The file system handles the normal cases of open, read, seek, close, but adds an extra feature which is useful for prioritized/delayed file systems, FMOD supports the FMOD_FILE_ASYNCREAD_CALLBACK callback, for deferred, prioritized loading and reading, which is a common feature in advanced game streaming engines.
An async read callback can immediately return without supplying data, then when the application supplies data at a later time, even in a different thread, it can set the 'done' flag in the FMOD_ASYNCREADINFO structure to get FMOD to consume it. Consideration has to be made to not wait too long or increase stream buffer sizes, so that streams don't audibly stutter/skip.
To set up a custom memory allocator is done by calling Memory_Initialize. This is not an FMOD class member function because it needs to be called before any FMOD objects are created, including the System object.
To read more about setting up memory pools or memory environments, see the Memory Management section of the Managing Resources in the Core API chapter.
The following are some pointers on ways of saving memory in the FMOD Engine.
To make the FMOD Engine stay inside a fixed size memory pool, and not do any external allocs, you can use the Memory_Initialize function. i.e.:
result = FMOD::Memory_Initialize(malloc(4*1024*1024), 4*1024*1024, 0,0,0); // allocate 4mb and pass it to the FMOD Engine to use.
ERRCHECK(result);
Alternatively, you can use this function to specify your own callbacks for alloc and free. If you do, the memory pool pointer and length must be NULL.
The FMOD_LOWMEM flag can be used to shave some memory off of the sound class. This flag removes memory allocation for certain features which aren't used often in games. For example, it removes the 'name' field, so if Sound::getName is called when this flag is set, it returns "(null)".

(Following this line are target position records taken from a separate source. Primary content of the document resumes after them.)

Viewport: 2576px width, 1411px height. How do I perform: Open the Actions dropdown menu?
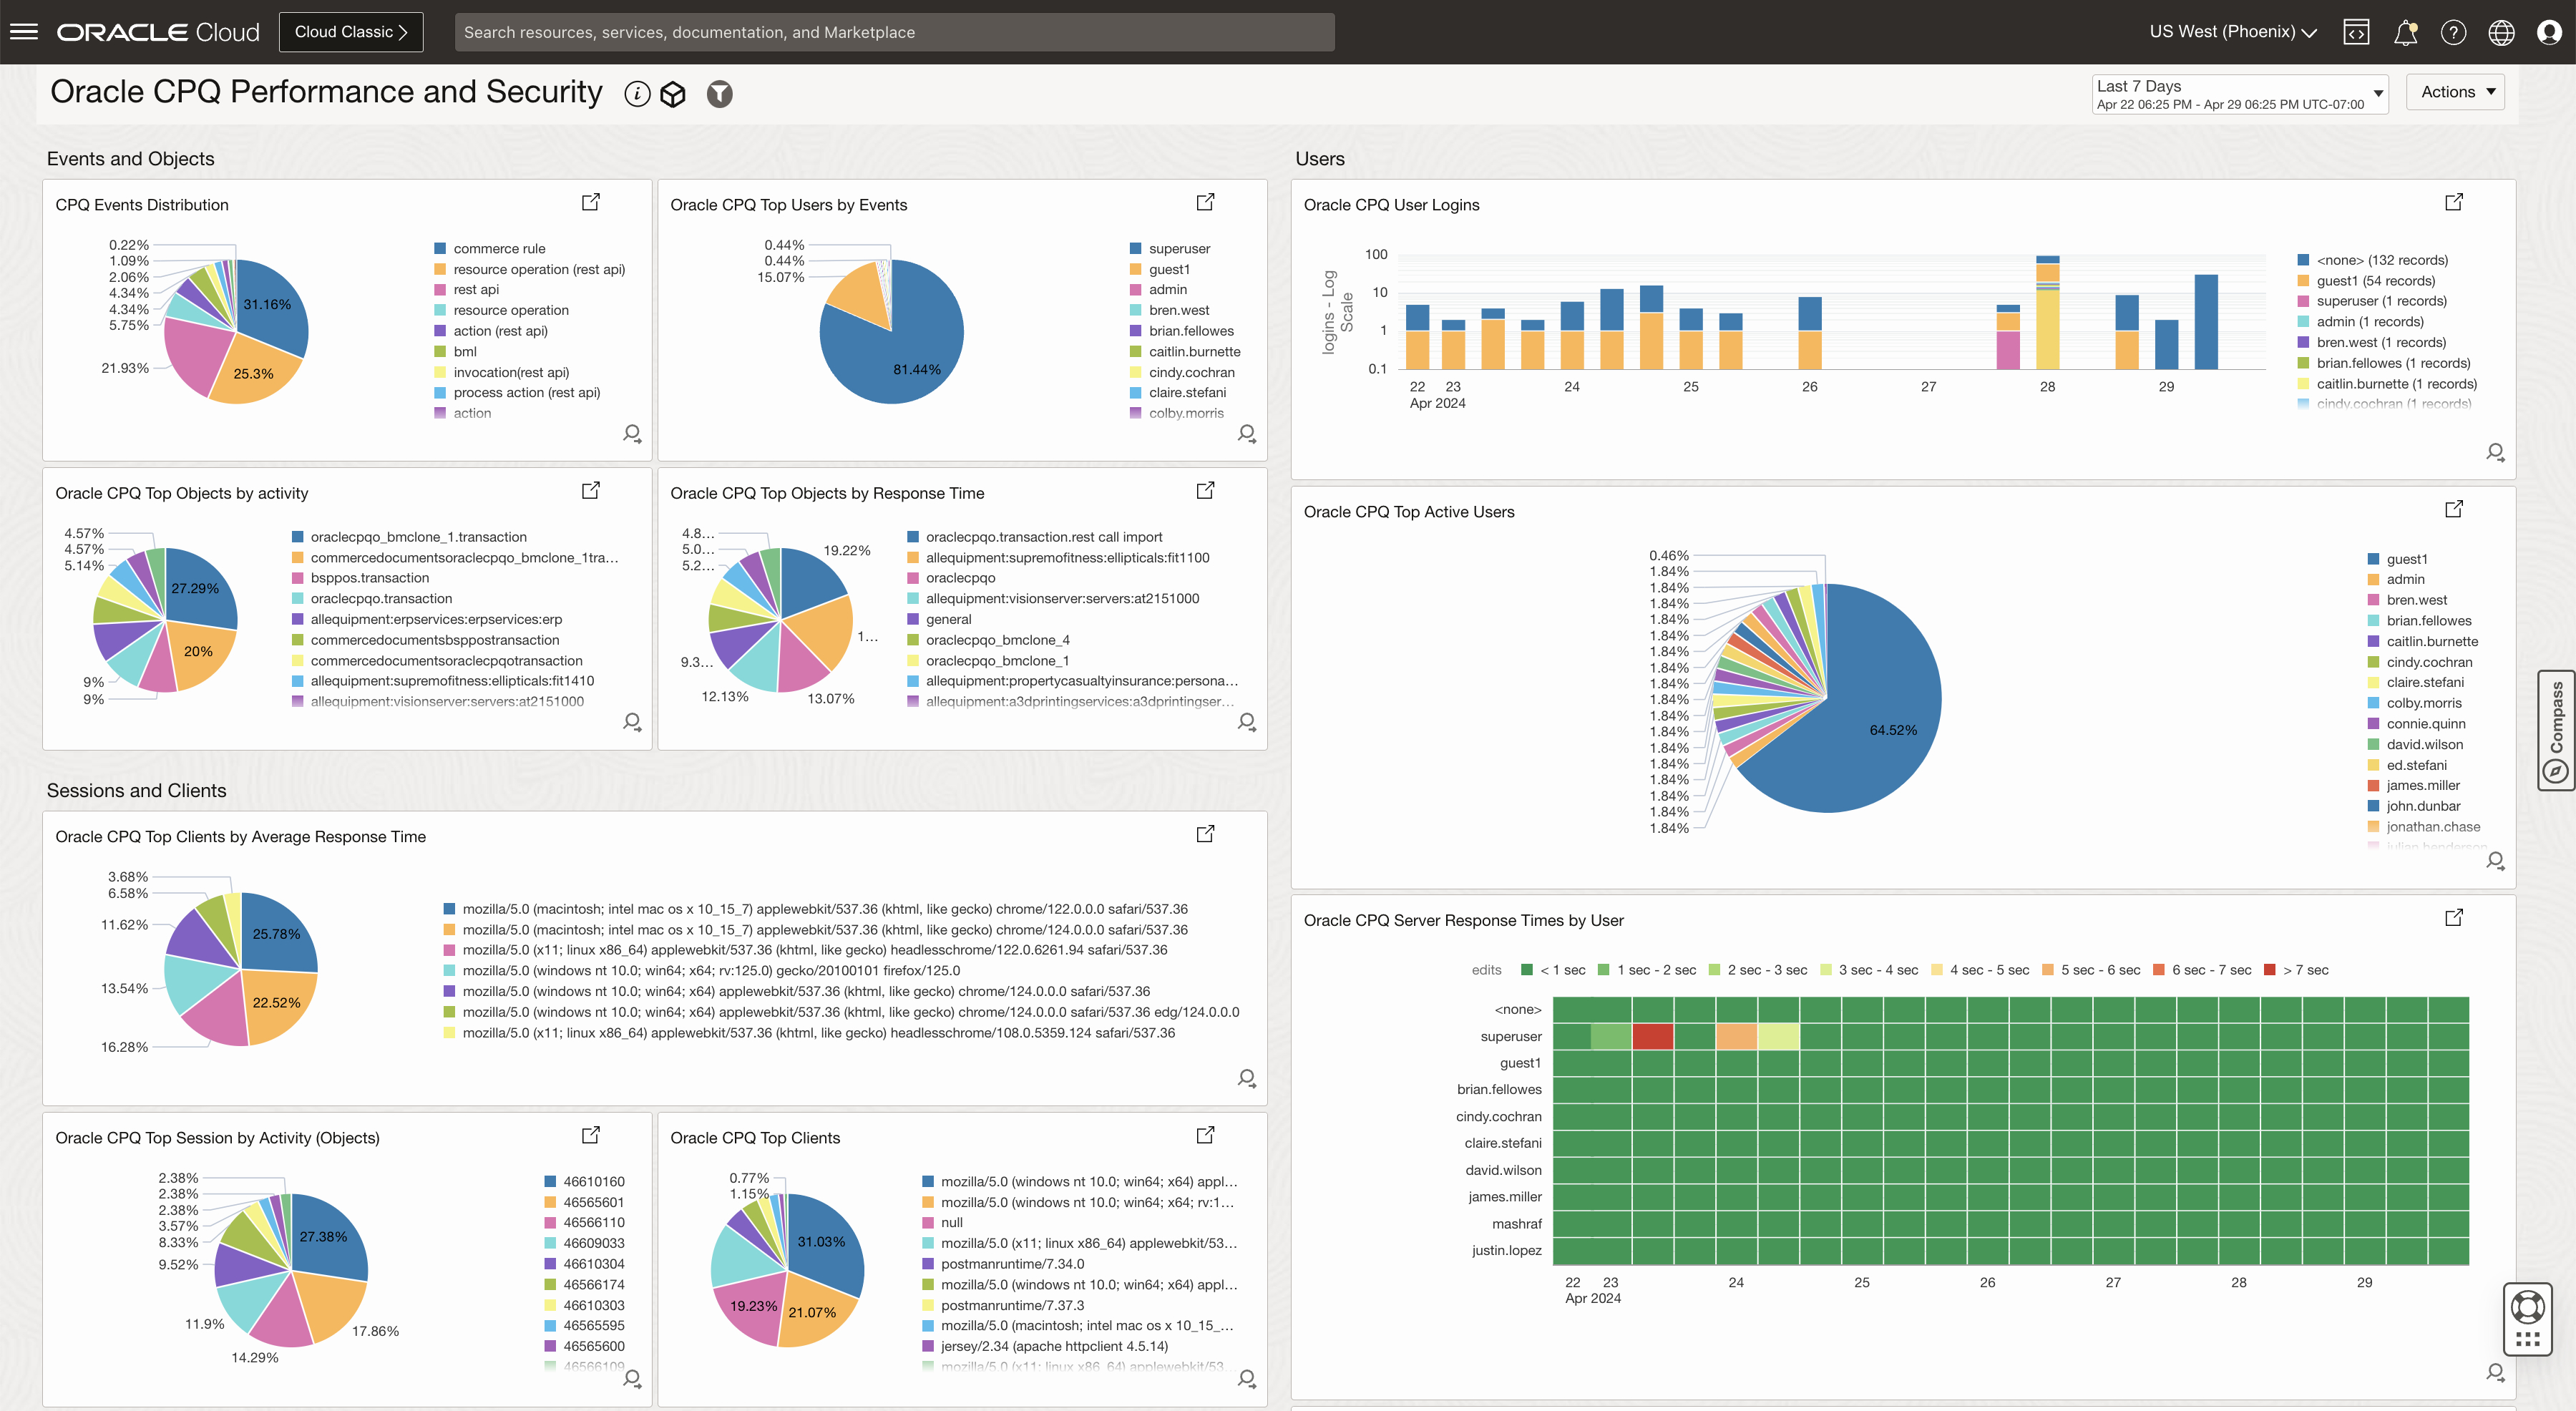(x=2455, y=92)
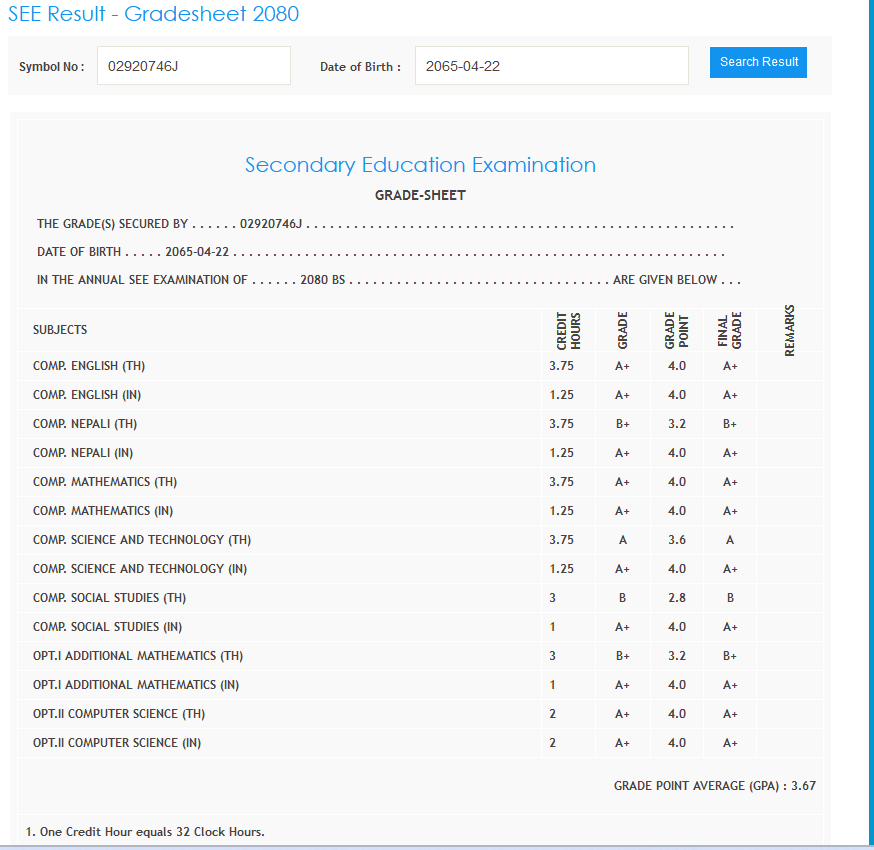The image size is (874, 850).
Task: Click the Grade Point Average 3.67 text
Action: coord(714,786)
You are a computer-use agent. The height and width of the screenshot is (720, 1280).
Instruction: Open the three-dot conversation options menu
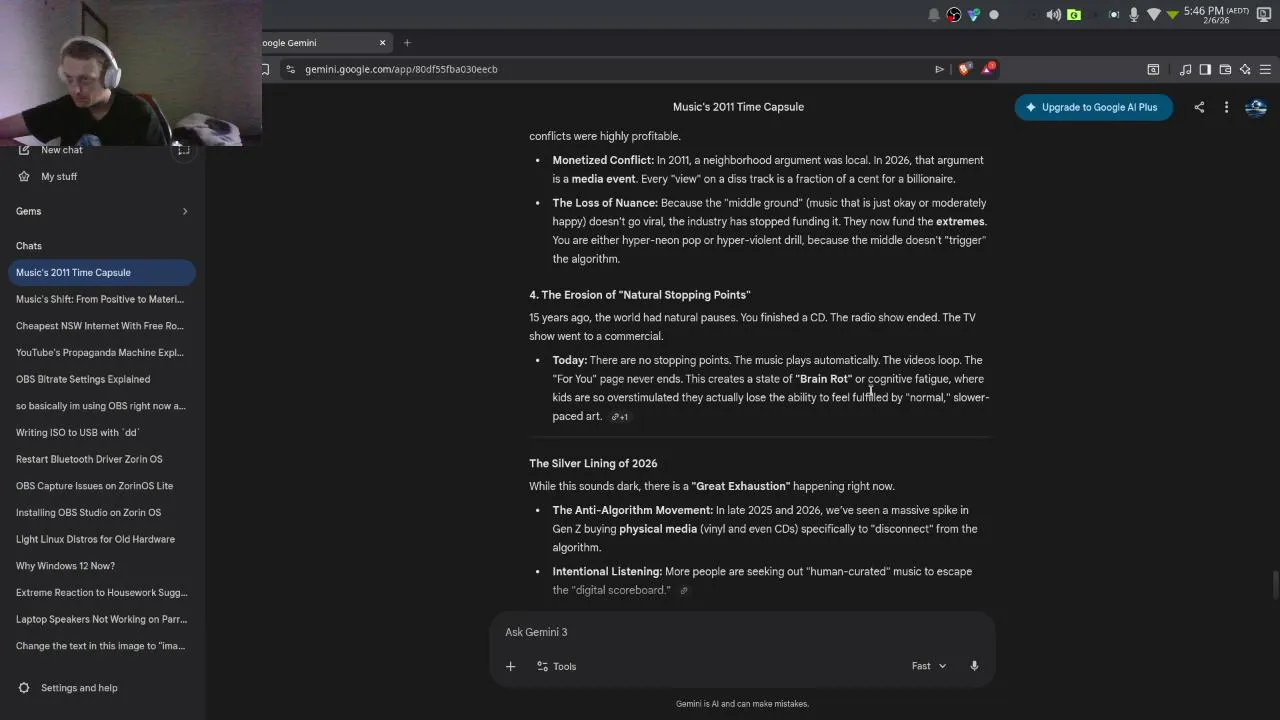(1227, 107)
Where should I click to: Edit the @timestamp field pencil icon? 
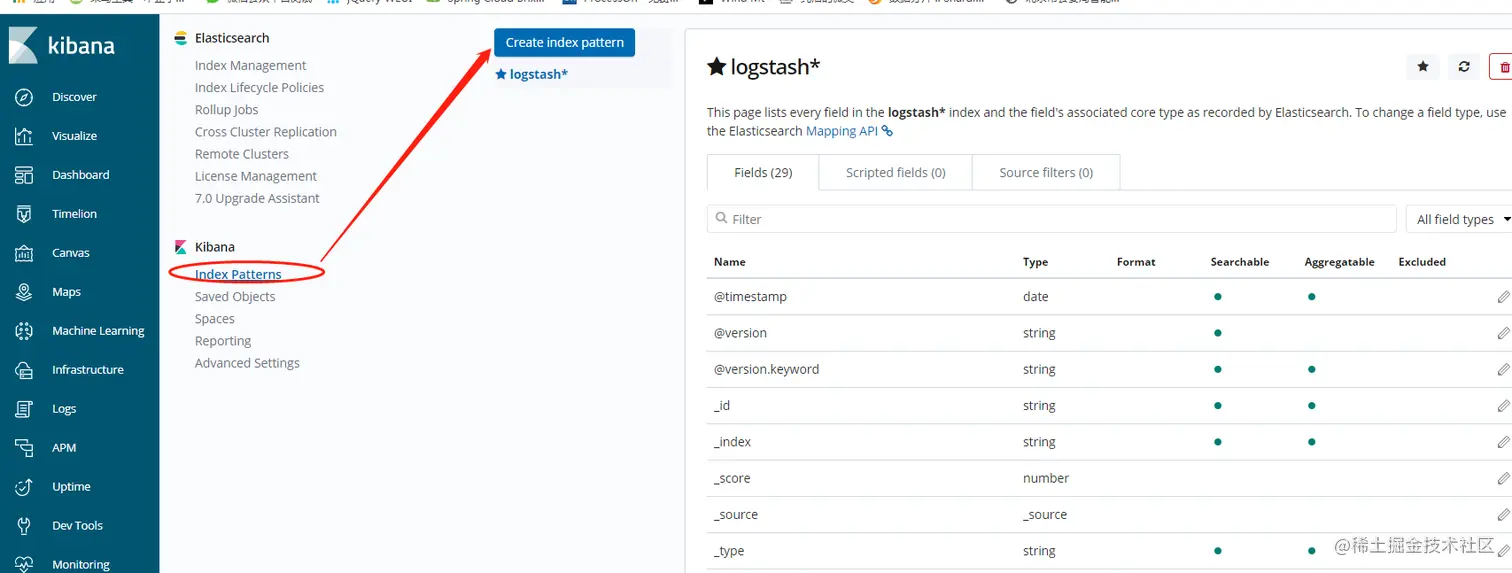[x=1503, y=297]
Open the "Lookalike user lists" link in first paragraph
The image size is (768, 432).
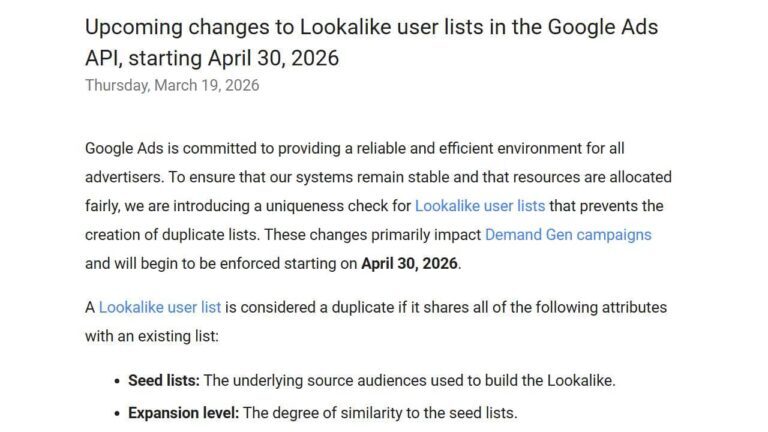pyautogui.click(x=479, y=206)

The FMOD Engine can play ADPCM, AT9, MP2/MP3, Opus, and XMA data compressed, without needing to decompress them to PCM first. This can save a large amount of memory, at the cost of requiring more CPU time when the sound is played.
To enable this, use the FMOD_CREATECOMPRESSEDSAMPLE flag when calling System::createSound. When using formats other than the ones specified above or platforms that do not support those formats, this flag is ignored.
On platforms that support hardware decoding, using this flag results in the platform hardware decoder decompressing the data without affecting the main CPU. For information about what platforms support hardware decoding and which encoding formats they support, see the Platform Details chapter.
Using FMOD_CREATECOMPRESSEDSAMPLE incurs a 'one off' memory overhead cost, as it allocates the pool of codecs required to play the encoding format of the sample data. For information on how to control this pool, see the following section.
For sounds created with FMOD_CREATECOMPRESSEDSAMPLE, System::setAdvancedSettings allows you to reduce the number of simultaneous XMA/ADPCM or MPEG sounds played at once, to save memory. The defaults are specified in the documentation for this function. Lowering them reduces memory consumption. The pool of codecs for each codec type is only allocated when the first sound of that type is loaded, so reducing XMA (for example) to 0 when XMA is never used does not save any memory.
For streams, setting System::setStreamBufferSize controls the memory usage for the stream buffer used for each stream. Lowering the size in this function reduces memory consumption, but may also lead to stuttering streams. This is purely based on the type of media the FMOD streamer is reading from (e.g.: a CD-ROM is slower than a hard disk), so you should experiment with your target platforms' hardware to determine whether changing the stream buffer size will cause problems.
Reducing the number of Channels used reduces memory consumption. System::init's maxchannels parameter sets the maximum number of concurrent voices, and System::setSoftwareChannels sets the maximum number of concurrent real voices. You should specify enough voices though to avoid Channel stealing.
Using Memory_GetStats is a good way to track FMOD memory usage, and also find the highest amount of memory allocated at any time. This information is useful when attempting to trim or adjust your project's memory consumption; for example, when adjusting the fixed memory pool size.